ACTIVITY:
Nothing besides a number belongs in the answer, which is how many lines of the listing contain the string "will".

MATERIAL FOR THIS TASK:
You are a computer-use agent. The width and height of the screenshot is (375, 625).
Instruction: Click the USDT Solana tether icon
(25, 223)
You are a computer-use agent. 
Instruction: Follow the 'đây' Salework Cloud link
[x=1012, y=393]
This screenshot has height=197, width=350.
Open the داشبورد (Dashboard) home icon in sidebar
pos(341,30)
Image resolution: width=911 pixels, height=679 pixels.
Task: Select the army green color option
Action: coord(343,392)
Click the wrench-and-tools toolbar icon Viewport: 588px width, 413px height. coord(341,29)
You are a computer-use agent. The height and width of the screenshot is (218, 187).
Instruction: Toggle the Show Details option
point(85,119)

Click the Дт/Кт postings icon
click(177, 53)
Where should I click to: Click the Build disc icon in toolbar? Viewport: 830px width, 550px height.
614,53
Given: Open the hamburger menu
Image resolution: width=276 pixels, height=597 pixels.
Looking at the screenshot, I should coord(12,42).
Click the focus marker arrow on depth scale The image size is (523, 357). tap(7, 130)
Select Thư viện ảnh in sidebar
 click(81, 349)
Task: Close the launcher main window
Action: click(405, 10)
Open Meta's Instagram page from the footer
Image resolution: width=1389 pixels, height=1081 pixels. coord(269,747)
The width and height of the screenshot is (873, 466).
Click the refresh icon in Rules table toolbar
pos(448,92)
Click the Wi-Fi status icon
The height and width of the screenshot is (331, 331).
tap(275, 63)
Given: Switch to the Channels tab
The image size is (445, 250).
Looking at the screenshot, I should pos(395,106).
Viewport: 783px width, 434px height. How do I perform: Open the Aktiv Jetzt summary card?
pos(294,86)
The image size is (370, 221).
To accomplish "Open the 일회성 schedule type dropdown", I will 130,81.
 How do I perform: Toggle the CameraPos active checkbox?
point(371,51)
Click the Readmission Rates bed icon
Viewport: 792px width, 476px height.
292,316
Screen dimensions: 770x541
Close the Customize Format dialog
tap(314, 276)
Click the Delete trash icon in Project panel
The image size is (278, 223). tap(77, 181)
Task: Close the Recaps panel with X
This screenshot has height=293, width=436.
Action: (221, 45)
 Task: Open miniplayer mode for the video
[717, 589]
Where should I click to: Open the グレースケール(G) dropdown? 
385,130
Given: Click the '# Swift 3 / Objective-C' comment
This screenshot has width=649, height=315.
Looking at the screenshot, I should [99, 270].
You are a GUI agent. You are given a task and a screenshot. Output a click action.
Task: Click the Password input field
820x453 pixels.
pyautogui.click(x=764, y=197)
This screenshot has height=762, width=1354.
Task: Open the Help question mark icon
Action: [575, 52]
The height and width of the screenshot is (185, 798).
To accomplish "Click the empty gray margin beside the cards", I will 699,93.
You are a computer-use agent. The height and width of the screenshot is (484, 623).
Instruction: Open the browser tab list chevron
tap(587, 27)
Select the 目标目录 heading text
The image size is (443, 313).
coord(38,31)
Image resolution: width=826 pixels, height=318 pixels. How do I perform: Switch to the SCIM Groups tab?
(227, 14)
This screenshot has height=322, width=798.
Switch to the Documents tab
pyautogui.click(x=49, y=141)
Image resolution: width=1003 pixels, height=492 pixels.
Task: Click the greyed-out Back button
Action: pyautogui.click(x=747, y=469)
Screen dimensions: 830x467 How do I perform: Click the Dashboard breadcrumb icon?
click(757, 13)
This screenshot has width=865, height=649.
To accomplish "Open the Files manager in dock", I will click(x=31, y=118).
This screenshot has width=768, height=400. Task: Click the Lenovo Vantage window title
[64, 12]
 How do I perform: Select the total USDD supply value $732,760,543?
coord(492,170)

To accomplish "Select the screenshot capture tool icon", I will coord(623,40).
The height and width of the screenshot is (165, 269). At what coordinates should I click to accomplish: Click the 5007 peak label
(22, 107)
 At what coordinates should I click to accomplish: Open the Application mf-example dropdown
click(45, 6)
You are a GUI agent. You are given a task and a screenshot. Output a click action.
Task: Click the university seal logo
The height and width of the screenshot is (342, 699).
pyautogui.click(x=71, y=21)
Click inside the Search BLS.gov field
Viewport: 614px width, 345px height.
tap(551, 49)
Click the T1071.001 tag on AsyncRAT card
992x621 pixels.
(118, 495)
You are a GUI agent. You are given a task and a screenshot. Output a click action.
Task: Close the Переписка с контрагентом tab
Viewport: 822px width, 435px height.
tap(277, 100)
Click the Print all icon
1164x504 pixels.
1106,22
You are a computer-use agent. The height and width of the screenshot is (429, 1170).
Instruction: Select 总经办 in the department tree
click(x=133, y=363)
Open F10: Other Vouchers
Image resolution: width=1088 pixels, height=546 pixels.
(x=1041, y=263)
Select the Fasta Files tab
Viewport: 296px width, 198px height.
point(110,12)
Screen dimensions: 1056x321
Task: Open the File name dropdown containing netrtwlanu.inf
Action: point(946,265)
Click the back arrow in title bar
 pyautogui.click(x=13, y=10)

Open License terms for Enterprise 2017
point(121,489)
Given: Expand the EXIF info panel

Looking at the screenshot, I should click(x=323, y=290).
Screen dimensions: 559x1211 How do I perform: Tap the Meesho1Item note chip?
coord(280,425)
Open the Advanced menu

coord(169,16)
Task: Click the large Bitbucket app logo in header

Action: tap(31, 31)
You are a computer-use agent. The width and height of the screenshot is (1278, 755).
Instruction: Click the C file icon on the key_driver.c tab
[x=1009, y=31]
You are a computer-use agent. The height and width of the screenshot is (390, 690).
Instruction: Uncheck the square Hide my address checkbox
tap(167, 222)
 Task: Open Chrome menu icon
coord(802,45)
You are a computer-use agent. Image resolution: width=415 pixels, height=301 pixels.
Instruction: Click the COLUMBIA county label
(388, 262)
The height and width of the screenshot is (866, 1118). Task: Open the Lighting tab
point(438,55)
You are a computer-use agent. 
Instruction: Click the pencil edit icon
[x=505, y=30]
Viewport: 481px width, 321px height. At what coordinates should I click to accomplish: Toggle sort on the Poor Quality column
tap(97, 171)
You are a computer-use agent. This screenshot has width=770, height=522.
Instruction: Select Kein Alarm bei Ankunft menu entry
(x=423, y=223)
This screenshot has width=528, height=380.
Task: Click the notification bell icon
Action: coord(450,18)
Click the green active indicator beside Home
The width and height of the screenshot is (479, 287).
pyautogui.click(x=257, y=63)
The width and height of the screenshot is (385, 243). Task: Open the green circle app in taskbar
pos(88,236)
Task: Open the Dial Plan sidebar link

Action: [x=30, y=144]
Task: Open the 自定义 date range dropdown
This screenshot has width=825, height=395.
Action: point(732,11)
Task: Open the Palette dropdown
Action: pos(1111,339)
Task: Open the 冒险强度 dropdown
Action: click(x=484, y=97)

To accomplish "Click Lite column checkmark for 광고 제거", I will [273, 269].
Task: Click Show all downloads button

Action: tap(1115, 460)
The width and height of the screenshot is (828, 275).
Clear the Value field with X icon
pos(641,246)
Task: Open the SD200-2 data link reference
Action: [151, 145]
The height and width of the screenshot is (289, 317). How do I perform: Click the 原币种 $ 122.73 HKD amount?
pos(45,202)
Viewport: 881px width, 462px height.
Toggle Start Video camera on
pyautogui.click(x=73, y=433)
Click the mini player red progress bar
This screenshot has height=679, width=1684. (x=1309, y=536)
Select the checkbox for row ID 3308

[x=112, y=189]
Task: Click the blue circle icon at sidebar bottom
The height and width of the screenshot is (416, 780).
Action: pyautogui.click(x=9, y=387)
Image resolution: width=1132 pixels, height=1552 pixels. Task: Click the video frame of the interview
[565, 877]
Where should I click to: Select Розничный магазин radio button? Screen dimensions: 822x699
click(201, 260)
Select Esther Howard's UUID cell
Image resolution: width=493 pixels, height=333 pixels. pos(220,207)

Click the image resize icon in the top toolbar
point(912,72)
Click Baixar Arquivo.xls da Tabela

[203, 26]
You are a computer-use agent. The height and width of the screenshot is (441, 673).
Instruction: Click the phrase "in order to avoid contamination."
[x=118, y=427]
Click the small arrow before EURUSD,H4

RESPONSE TO THE TASK:
5